## What needs to be done:
Each entry below has to be written out again exactly.

Collected data:
==================================================

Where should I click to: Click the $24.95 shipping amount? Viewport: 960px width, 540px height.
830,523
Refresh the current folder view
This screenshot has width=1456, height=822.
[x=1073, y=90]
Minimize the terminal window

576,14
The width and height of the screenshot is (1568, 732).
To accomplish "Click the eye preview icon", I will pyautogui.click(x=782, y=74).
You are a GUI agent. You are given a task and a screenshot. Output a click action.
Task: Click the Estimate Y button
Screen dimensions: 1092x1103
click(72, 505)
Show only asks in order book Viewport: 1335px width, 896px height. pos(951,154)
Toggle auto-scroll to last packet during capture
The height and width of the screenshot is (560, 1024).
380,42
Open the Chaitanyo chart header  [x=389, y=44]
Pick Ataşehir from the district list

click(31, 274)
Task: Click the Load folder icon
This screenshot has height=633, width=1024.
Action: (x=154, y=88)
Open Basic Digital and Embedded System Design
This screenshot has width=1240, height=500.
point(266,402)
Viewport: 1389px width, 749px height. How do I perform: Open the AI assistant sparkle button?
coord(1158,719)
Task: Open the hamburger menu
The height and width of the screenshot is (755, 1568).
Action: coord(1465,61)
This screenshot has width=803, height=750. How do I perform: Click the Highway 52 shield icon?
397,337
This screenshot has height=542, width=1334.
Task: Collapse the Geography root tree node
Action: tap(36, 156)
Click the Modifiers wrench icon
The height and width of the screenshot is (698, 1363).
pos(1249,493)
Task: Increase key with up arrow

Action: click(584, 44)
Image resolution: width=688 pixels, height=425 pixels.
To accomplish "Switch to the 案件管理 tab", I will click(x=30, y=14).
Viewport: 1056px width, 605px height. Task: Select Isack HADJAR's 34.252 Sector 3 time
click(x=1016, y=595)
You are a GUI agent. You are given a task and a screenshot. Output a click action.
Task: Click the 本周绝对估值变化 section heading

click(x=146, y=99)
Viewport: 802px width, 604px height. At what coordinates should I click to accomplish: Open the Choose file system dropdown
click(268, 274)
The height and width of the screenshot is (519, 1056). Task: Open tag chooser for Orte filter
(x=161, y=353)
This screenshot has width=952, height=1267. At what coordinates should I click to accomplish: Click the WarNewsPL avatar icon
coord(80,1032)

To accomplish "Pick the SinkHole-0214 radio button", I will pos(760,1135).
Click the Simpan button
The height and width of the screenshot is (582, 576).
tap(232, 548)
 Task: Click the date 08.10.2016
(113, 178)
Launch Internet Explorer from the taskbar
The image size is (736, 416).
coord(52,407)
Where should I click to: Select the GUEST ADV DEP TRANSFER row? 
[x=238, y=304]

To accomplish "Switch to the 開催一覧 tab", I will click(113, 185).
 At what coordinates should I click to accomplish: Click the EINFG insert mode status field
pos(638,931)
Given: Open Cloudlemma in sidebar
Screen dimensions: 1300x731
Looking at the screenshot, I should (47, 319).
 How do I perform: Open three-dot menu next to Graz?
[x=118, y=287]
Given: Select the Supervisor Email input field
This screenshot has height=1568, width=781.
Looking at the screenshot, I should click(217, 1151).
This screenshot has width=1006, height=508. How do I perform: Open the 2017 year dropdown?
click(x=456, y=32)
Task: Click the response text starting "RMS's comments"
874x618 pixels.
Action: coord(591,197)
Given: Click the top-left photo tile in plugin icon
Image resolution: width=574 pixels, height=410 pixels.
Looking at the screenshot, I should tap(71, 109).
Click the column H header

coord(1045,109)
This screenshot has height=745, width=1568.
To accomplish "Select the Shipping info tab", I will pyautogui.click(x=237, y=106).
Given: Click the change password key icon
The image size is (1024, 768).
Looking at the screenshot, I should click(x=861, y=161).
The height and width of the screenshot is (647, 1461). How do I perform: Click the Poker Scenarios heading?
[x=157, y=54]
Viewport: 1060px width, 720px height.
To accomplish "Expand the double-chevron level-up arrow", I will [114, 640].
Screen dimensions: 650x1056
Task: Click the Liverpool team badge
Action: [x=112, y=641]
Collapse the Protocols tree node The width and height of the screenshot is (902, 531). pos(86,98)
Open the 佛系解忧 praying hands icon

==================================================

## Solution below:
Where should I click to: Click the $24.95 shipping amount? Viewport: 960px width, 540px height.
830,523
Refresh the current folder view
This screenshot has width=1456, height=822.
[x=1073, y=90]
Minimize the terminal window

576,14
The width and height of the screenshot is (1568, 732).
To accomplish "Click the eye preview icon", I will pyautogui.click(x=782, y=74).
You are a GUI agent. You are given a task and a screenshot. Output a click action.
Task: Click the Estimate Y button
Screen dimensions: 1092x1103
click(72, 505)
Show only asks in order book Viewport: 1335px width, 896px height. pos(951,154)
Toggle auto-scroll to last packet during capture
The height and width of the screenshot is (560, 1024).
380,42
Open the Chaitanyo chart header  [x=389, y=44]
Pick Ataşehir from the district list

click(31, 274)
Task: Click the Load folder icon
This screenshot has height=633, width=1024.
Action: (x=154, y=88)
Open Basic Digital and Embedded System Design
This screenshot has width=1240, height=500.
point(266,402)
Viewport: 1389px width, 749px height. How do I perform: Open the AI assistant sparkle button?
coord(1158,719)
Task: Open the hamburger menu
The height and width of the screenshot is (755, 1568).
Action: coord(1465,61)
This screenshot has width=803, height=750. How do I perform: Click the Highway 52 shield icon?
397,337
This screenshot has height=542, width=1334.
Task: Collapse the Geography root tree node
Action: tap(36, 156)
Click the Modifiers wrench icon
The height and width of the screenshot is (698, 1363).
pos(1249,493)
Task: Increase key with up arrow

Action: click(584, 44)
Image resolution: width=688 pixels, height=425 pixels.
To accomplish "Switch to the 案件管理 tab", I will click(x=30, y=14).
Viewport: 1056px width, 605px height. Task: Select Isack HADJAR's 34.252 Sector 3 time
click(x=1016, y=595)
You are a GUI agent. You are given a task and a screenshot. Output a click action.
Task: Click the 本周绝对估值变化 section heading

click(x=146, y=99)
Viewport: 802px width, 604px height. At what coordinates should I click to accomplish: Open the Choose file system dropdown
click(268, 274)
The height and width of the screenshot is (519, 1056). Task: Open tag chooser for Orte filter
(x=161, y=353)
This screenshot has width=952, height=1267. At what coordinates should I click to accomplish: Click the WarNewsPL avatar icon
coord(80,1032)

To accomplish "Pick the SinkHole-0214 radio button", I will pos(760,1135).
Click the Simpan button
The height and width of the screenshot is (582, 576).
tap(232, 548)
 Task: Click the date 08.10.2016
(113, 178)
Launch Internet Explorer from the taskbar
The image size is (736, 416).
coord(52,407)
Where should I click to: Select the GUEST ADV DEP TRANSFER row? 
[x=238, y=304]

To accomplish "Switch to the 開催一覧 tab", I will click(113, 185).
 At what coordinates should I click to accomplish: Click the EINFG insert mode status field
pos(638,931)
Given: Open Cloudlemma in sidebar
Screen dimensions: 1300x731
Looking at the screenshot, I should (47, 319).
 How do I perform: Open three-dot menu next to Graz?
[x=118, y=287]
Given: Select the Supervisor Email input field
This screenshot has height=1568, width=781.
Looking at the screenshot, I should click(217, 1151).
This screenshot has width=1006, height=508. How do I perform: Open the 2017 year dropdown?
click(x=456, y=32)
Task: Click the response text starting "RMS's comments"
874x618 pixels.
Action: coord(591,197)
Given: Click the top-left photo tile in plugin icon
Image resolution: width=574 pixels, height=410 pixels.
Looking at the screenshot, I should tap(71, 109).
Click the column H header

coord(1045,109)
This screenshot has height=745, width=1568.
To accomplish "Select the Shipping info tab", I will pyautogui.click(x=237, y=106).
Given: Click the change password key icon
The image size is (1024, 768).
Looking at the screenshot, I should click(x=861, y=161).
The height and width of the screenshot is (647, 1461). How do I perform: Click the Poker Scenarios heading?
[x=157, y=54]
Viewport: 1060px width, 720px height.
To accomplish "Expand the double-chevron level-up arrow", I will [114, 640].
Screen dimensions: 650x1056
Task: Click the Liverpool team badge
Action: [x=112, y=641]
Collapse the Protocols tree node The width and height of the screenshot is (902, 531). pos(86,98)
Open the 佛系解忧 praying hands icon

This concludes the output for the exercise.